Work to complete:
Below this task are records; return each one exactly and omit its images.

Top of Records to use

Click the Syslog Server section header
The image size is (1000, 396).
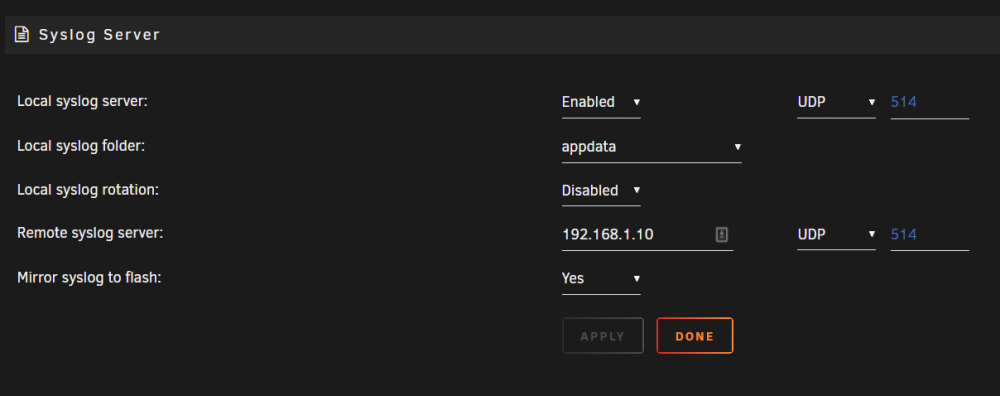pyautogui.click(x=502, y=35)
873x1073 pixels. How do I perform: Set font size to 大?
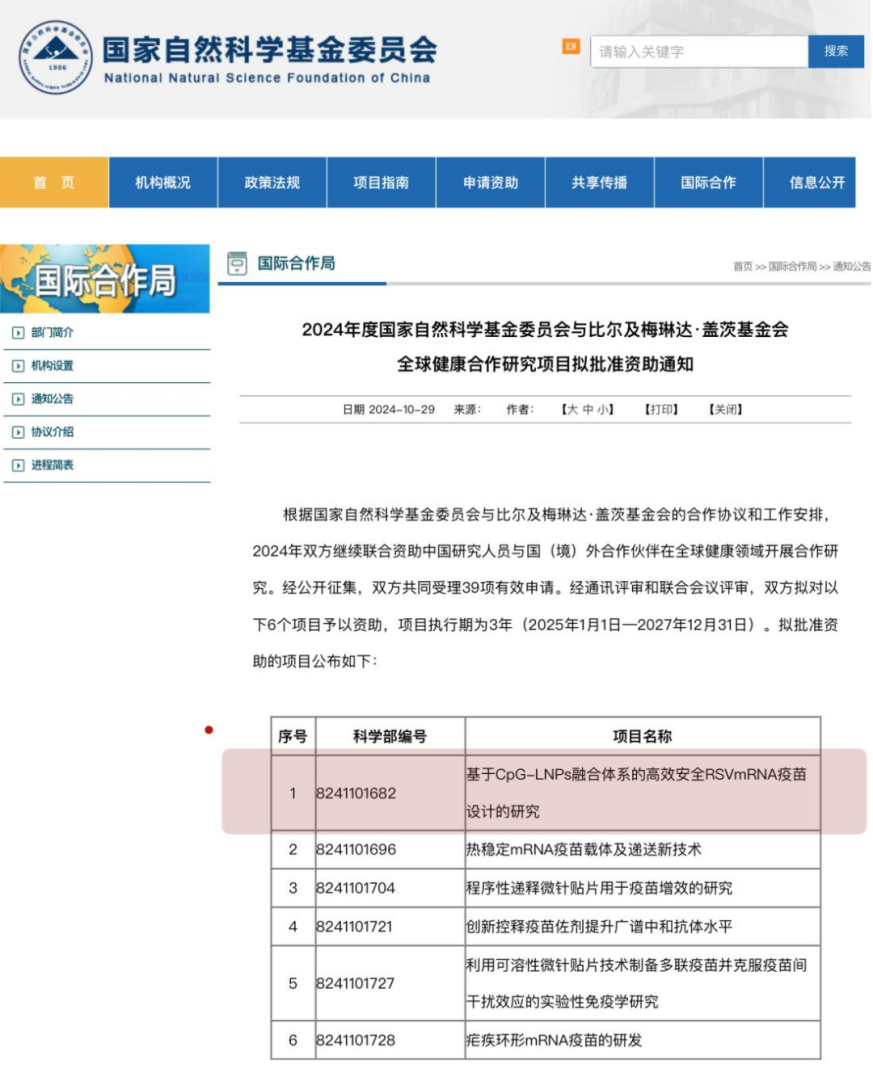coord(572,409)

Bottom of Records to use

Solution to this task:
Click the Syslog Server section header
The image size is (1000, 396).
pyautogui.click(x=502, y=35)
873x1073 pixels. How do I perform: Set font size to 大?
coord(572,409)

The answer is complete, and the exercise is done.